===== Provided material =====

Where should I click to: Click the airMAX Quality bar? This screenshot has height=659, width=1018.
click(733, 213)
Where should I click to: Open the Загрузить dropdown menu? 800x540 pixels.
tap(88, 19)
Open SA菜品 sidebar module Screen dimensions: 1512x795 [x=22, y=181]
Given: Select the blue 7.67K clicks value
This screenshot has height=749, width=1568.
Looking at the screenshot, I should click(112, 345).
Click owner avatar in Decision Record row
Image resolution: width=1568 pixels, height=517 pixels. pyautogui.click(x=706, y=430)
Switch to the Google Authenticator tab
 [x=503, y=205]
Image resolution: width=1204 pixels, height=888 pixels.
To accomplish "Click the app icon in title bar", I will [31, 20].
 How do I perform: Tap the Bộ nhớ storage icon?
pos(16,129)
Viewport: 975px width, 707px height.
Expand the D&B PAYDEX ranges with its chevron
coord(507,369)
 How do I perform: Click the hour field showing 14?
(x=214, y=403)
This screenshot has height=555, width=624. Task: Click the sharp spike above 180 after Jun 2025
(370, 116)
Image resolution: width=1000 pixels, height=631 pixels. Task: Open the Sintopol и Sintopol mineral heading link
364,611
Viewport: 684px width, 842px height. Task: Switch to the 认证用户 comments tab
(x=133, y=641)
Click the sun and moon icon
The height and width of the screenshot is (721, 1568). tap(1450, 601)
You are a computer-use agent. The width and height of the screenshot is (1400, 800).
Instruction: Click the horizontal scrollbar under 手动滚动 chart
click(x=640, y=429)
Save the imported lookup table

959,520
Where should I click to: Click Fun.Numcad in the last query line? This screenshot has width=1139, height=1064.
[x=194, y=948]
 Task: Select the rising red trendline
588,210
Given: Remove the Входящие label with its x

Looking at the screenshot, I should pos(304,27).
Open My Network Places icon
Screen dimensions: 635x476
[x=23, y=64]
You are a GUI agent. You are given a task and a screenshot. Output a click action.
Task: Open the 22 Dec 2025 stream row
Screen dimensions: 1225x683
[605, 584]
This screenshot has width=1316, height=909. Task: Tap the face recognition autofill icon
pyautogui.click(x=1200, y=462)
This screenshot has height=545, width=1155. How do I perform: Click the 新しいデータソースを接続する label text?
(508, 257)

=====

Problem statement
Set down the lines above as they stand, starting with the first line and ending with the line that contains "Task: Open the 22 Dec 2025 stream row".

Result
Where should I click to: Click the airMAX Quality bar? This screenshot has height=659, width=1018.
click(733, 213)
Where should I click to: Open the Загрузить dropdown menu? 800x540 pixels.
tap(88, 19)
Open SA菜品 sidebar module Screen dimensions: 1512x795 [x=22, y=181]
Given: Select the blue 7.67K clicks value
This screenshot has height=749, width=1568.
Looking at the screenshot, I should click(112, 345).
Click owner avatar in Decision Record row
Image resolution: width=1568 pixels, height=517 pixels. pyautogui.click(x=706, y=430)
Switch to the Google Authenticator tab
 [x=503, y=205]
Image resolution: width=1204 pixels, height=888 pixels.
To accomplish "Click the app icon in title bar", I will [31, 20].
 How do I perform: Tap the Bộ nhớ storage icon?
pos(16,129)
Viewport: 975px width, 707px height.
Expand the D&B PAYDEX ranges with its chevron
coord(507,369)
 How do I perform: Click the hour field showing 14?
(x=214, y=403)
This screenshot has height=555, width=624. Task: Click the sharp spike above 180 after Jun 2025
(370, 116)
Image resolution: width=1000 pixels, height=631 pixels. Task: Open the Sintopol и Sintopol mineral heading link
364,611
Viewport: 684px width, 842px height. Task: Switch to the 认证用户 comments tab
(x=133, y=641)
Click the sun and moon icon
The height and width of the screenshot is (721, 1568). tap(1450, 601)
You are a computer-use agent. The width and height of the screenshot is (1400, 800).
Instruction: Click the horizontal scrollbar under 手动滚动 chart
click(x=640, y=429)
Save the imported lookup table

959,520
Where should I click to: Click Fun.Numcad in the last query line? This screenshot has width=1139, height=1064.
[x=194, y=948]
 Task: Select the rising red trendline
588,210
Given: Remove the Входящие label with its x

Looking at the screenshot, I should pos(304,27).
Open My Network Places icon
Screen dimensions: 635x476
[x=23, y=64]
You are a GUI agent. You are given a task and a screenshot. Output a click action.
Task: Open the 22 Dec 2025 stream row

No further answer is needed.